Why gluten-free diets aren’t just for people with celiac disease

Visiting a restaurant or grocery store without seeing gluten-free products everywhere is almost impossible. They’re popular for those with wheat allergies, but you don’t need a celiac diagnosis to switch eating habits. Read about the pros and cons of gluten-free diets for people who don’t have celiac disease to decide if it’s right for you.

What Is Gluten?

Gluten is a protein from numerous wheat sources, including breads, pasta, baked goods and cereals. Although some people benefit from having gluten in their diet, others develop a genetic condition called celiac disease. It means their body is allergic to gluten, so they must avoid gluten ingredients in foods and beverages.

Benefits of gluten-free diets for non-celiac individuals

You might enjoy these health benefits from reducing your gluten intake. Consider if they’d make your daily life more enjoyable before changing your grocery list.

1. You’ll Reduce Your Inflammation

When you eat something with gluten, the protein reaches your gut and breaks down during the digestive process. The broken-down structure of gluten proteins can trigger inflammation on a small level or to the point of an allergic reaction.

Cellular inflammation can still affect your body even if you don’t have celiac symptoms like digestional upset or rashes after eating gluten. It could aggravate your nervous system and joints, increasing the severity of existing anxiety or arthritis.

If you’re one of the 40 million Americans with gluten sensitivity, you may notice decreased joint pain and anxiety when reducing or eliminating gluten. It’s one of the benefits of gluten-free diets for non-celiacs that can improve your quality of life.

2. You’ll Control Your Blood Sugar Better

Sometimes people assume gluten affects their blood sugar, but that’s false. It doesn’t spike your blood sugar because it has a low glycemic index (GI) effect when digested. Instead, gluten is present in foods high in carbs and sugars like doughnuts, desserts and other treats.
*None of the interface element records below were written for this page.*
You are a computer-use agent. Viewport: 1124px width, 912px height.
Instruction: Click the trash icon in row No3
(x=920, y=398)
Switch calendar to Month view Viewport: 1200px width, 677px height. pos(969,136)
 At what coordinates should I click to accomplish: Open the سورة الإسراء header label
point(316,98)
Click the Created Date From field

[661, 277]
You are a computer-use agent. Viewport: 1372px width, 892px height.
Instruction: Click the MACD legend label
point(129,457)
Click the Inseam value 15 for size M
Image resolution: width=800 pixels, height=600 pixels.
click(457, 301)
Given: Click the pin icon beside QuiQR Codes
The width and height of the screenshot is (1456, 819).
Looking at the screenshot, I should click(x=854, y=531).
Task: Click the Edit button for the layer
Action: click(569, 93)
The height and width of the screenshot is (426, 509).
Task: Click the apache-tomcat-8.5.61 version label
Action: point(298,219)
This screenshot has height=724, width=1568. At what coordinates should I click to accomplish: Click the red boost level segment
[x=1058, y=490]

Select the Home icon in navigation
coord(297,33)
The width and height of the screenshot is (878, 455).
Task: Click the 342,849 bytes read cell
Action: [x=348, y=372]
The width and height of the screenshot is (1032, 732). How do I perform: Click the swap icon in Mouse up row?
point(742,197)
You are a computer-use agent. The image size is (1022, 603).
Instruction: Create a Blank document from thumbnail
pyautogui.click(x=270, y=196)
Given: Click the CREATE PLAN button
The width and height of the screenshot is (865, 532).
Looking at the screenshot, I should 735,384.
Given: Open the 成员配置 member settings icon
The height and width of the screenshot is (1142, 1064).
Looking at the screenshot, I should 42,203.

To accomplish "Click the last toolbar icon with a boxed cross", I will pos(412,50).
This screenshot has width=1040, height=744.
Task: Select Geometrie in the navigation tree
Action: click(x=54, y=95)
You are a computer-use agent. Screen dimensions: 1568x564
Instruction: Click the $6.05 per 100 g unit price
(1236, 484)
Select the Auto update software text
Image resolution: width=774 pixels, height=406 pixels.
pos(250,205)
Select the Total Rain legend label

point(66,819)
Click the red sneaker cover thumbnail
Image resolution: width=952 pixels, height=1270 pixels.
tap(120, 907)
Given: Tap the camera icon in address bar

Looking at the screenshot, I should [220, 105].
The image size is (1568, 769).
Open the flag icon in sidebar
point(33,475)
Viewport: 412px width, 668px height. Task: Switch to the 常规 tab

Reducing your gluten intake could stabilize your blood sugar because you’ll swap those sugary foods with healthier alternatives. It depends on what you replace those foods with regularly.

Keep in mind that some gluten-free foods still contain sugar. Coffee is naturally gluten-free, but many iced coffees contain sweeteners to bring customers back for more. Check the nutrition label to ensure your gluten-free foods and beverages align with your sugar intake goals.

3. You’ll Eat More Nutrients

Eliminating or reducing unhealthy foods means you can fill your plate with options that have more vitamins and nutrients. If you swap a gluten-dense food like white rice for quinoa, you’ll gain a starch source with a complete nutritional profile compared to the raw carbs in rice.

You might also have more room for fruits and veggies in your diet if you’re eating healthier foods. Snacking on strawberries in place of crackers would boost your immune system with more vitamin C, which you might not otherwise get from traditional crackers.

Negative Side Effects of Gluten-Free Diets for Non-Celiacs

There are a few negative side effects of gluten-free diets that you should consider if you don’t have celiac disease. Talk with your doctor if you have questions or concerns about altering your diet.

1. You’ll Lose Enriched Nutrients

Companies often fortify pastas, breads and cereals with nutrients to sell a healthier product. Gluten-free diets don’t include those foods, so your diet may initially include fewer nutrients. Pay attention to the vitamins and minerals in your standard foods to accurately replace them with gluten-free alternatives if you try a different diet.

2. You’ll Potentially Gain More Weight

Some people assume gluten-free foods have fewer calories because it’s supposedly healthier, but that isn’t always true. Some foods and beverages will contain more fat, sugar and salt to compensate for their flavor or texture changes. It’s one of the negative side effects of gluten-free diets that people don’t expect, so keep it in mind as you explore dietary options.

Even if you’re burning calories by walking or running every week, a gluten-free diet could make your diet work against your weight loss progress. Maintaining your weight loss might be more important than reducing your gluten intake. A quick call with your doctor will help you decide which is more crucial for your health.

3. You’ll Alter Your Gut’s Microbiome

When digesting gluten, your gut ferments fiber from whole wheat to feed your microbiome. Without it, you could deal with irregular bowel movements, gas or bloating due to your gut’s inability to break down food effectively. Taking a daily probiotic and eating fermented foods could help you avoid this challenge, but it’s something to watch for as you buy more gluten-free groceries.

Enjoy the Benefits of Gluten-Free Diets

There are numerous benefits of gluten-free diets for non-celiacs, but there can also be some unforeseen drawbacks. Weigh the pros and cons before talking with your doctor. Together, you can figure out what’s best for your health and which dietary options will support your journey to your health goals.